Tag Archives: festival

Pig’s Ear of it

12 Dec
casks of ale
casks of real ale

My trip to the Pig’s Ear beer festival left me feeling a bit disappointed.

East London and City branch of CAMRA (The Campaign for Real Ale) held their annual beer festival for the 28th time this week. That’s a lot of beer. For nearly 30 years this event has resolutely upheld the traditions of British beer. Cask-conditioned real ale was unloved, anachronistic and in decline when CAMRA and it’s network of local branches started 40 years ago, but now thanks to their perseverance and foresight, interest in this unique, traditional craft product is once more on the rise. Nuff respec’.

As I’m a fairly recent convert to the delights of craft beer I haven’t attended many beer festivals. So I was excited about going. A chance to sample some rare and unusual brews, and to get to know more about the local beer scene. Hackney was without a local brewery until this year, now there are several and more are opening all the time. With the festival being held in Clapton, which is rapidly becoming the new Dalston, this event should be something special. A celebration of a burgeoning craft in a vibrant and exciting setting. Surely?….Not so much, no.

So what was wrong with the festival then? The venue is amazing, a beautiful grade II* listed building with plenty of space and a

view from balcony at festival

Drinkers at the Festival

very dramatic atmosphere of its own. You couldn’t find a better building to have a festival. Perhaps with some subtle lighting and decorative touches it could have been enhanced, but that is a minor gripe, because it is a stunning building. Paying £4 to get in (£2 to CAMRA members), is a bit steep, as this only buys you entry. You then have to hire a glass, which involves getting to the other side of the hall and another financial transaction. Why can’t the glass hire and entrance payment be done in one? Probably because a lot of casual visitors would baulk at the idea of handing over £7 just for the opportunity to buy a beer.

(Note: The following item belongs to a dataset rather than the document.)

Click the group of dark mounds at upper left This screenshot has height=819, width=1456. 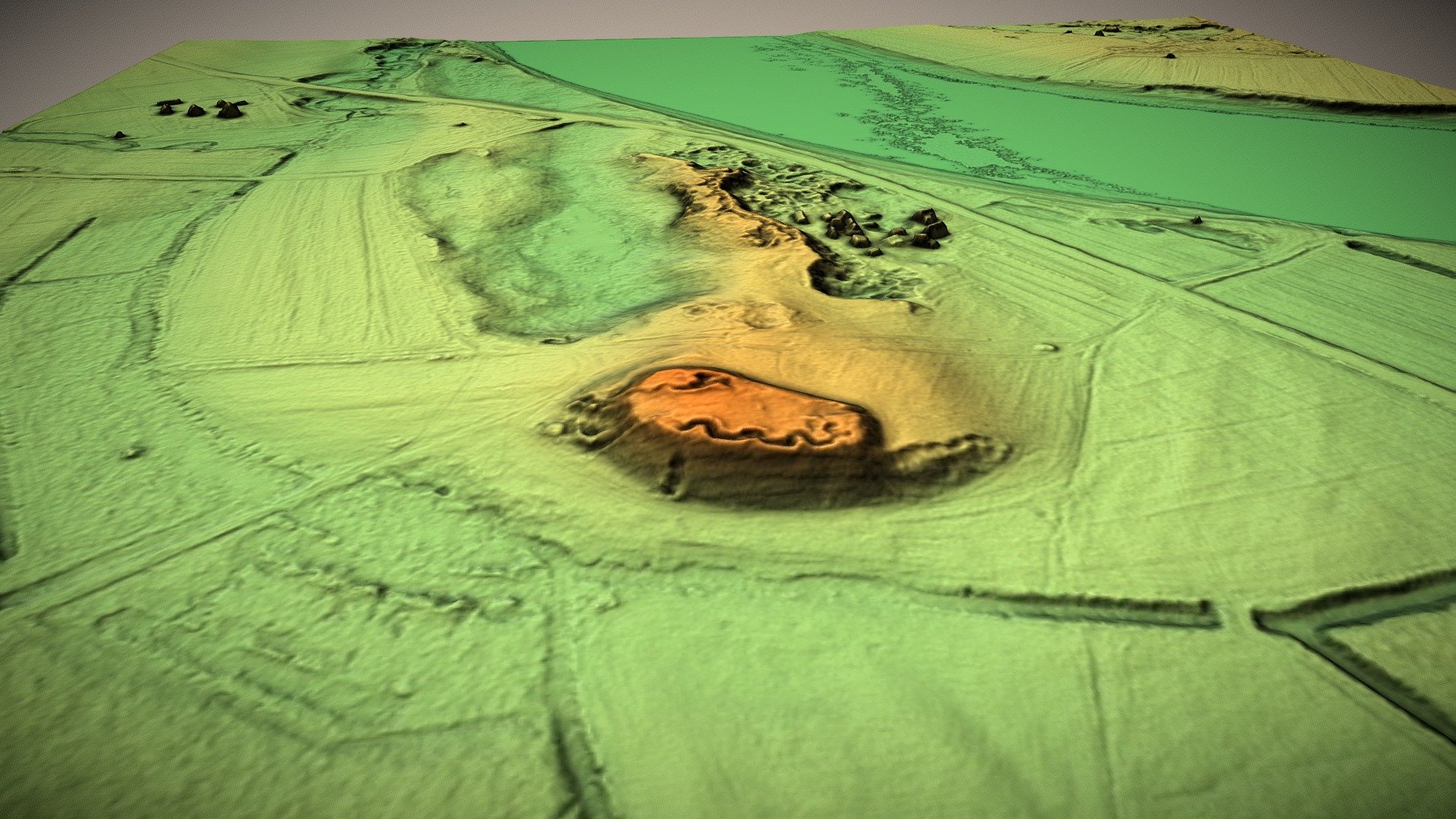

Once you have completed these formalities it is time to get a drink. Great, forget having just been fleeced for seven quid, we’re in now, lets relax and have a beer. But where do you start? How do you decide which of the impressive array of beers on offer to choose? You can look in the festival programme, but that doesn’t help much. The choice is dazzling and vast. I asked the barman for one of the brews from the new local breweries. He gave me a taster of one, brewed specially for the festival. It was warm and brown and dull. I asked if there was a different one, but there wasn’t. Only one cask of local ale on offer amongst all this beer seemed a strange situation.

So I thought I’d go completely the other way and try some of the Italian cask ales that the festival had specially imported. A very impressive array of Italian cask ale was lined up on the other side of the hall. This is something you don’t see everyday. I asked the barman here for  a recommendation. His ‘beer of the festival’ was a 9% Double IPA. I asked for a taster, but apparently they don’t do tasters (even though I’d had one on the other bar). So I took him up on his glowing recommendation and had a half. Big mistake. A beer of this strength and body should not be served warm, it was undrinkable. A schoolboy error on my part maybe, ordering such a strong beer, but the barman had done a fairly hard sell on it, saying it was great and there wasn’t much of it left.

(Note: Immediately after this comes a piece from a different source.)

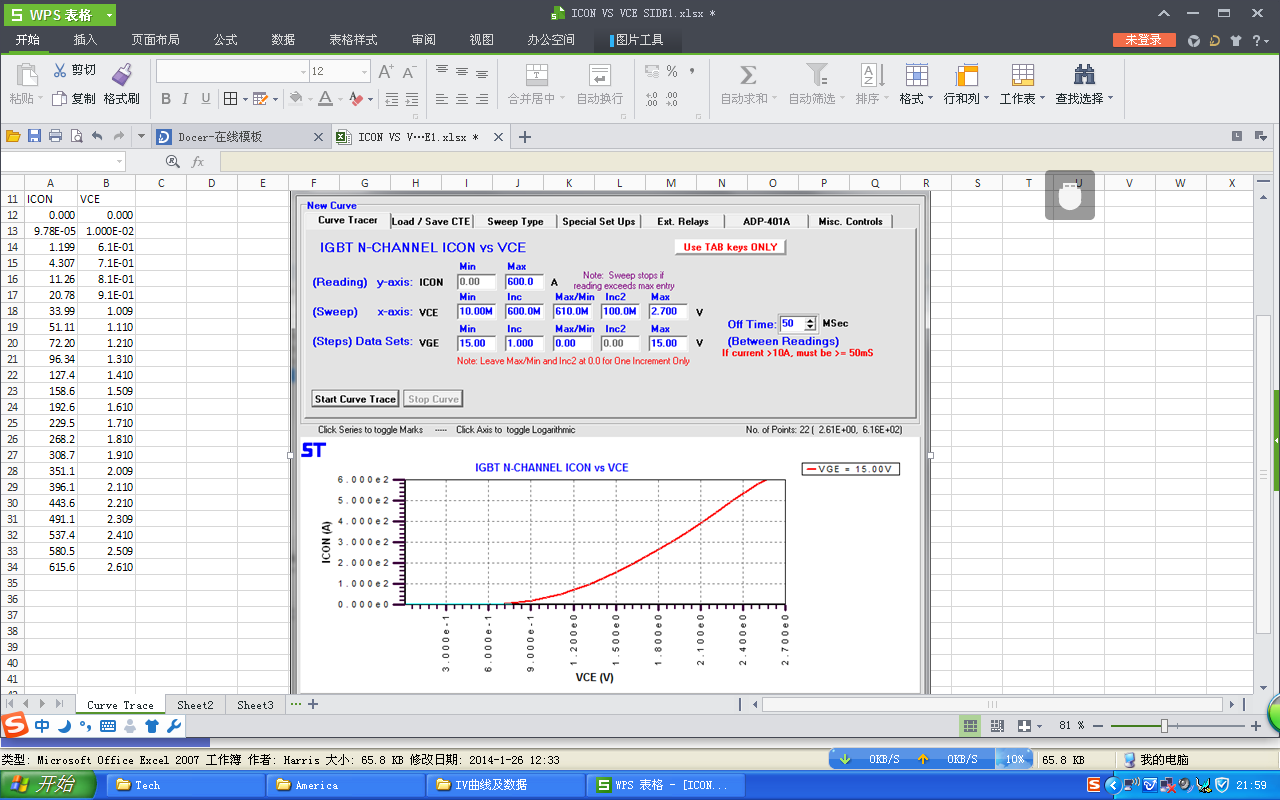This screenshot has height=800, width=1280.
Task: Click the increase font size icon
Action: [385, 72]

I really wanted to like this festival. I love beer, and I love exciting food-related Hackney happenings, but this just didn’t do it for me. I could overlook the lack of ambience (would music distract too much from the drinking?), the lack of seating, the abscence of delicious tasty morsels. I could get over the fact that I was in a crowd of 96.7% males, I wasn’t on the pull. No, I was looking for extraordinary taste sensations, amazing beers delivered in peak condition, the ‘Ice Cold in Alex’ moment, where nothing else can slake the thirst but lovely beer. Unfortuantely this festival didn’t deliver. The main event; the beer, just wasn’t up to it. I don’t mean to imply that the beer should be served ice cold, but it should be served cool. Between 12 and 14 Celsius according to CAMRA’s website. The beers here were served warm in a warm room.

This is real ale at its most unreconstructed and rather than expand the audience for ale, I fear events like this will put the uninitiated off.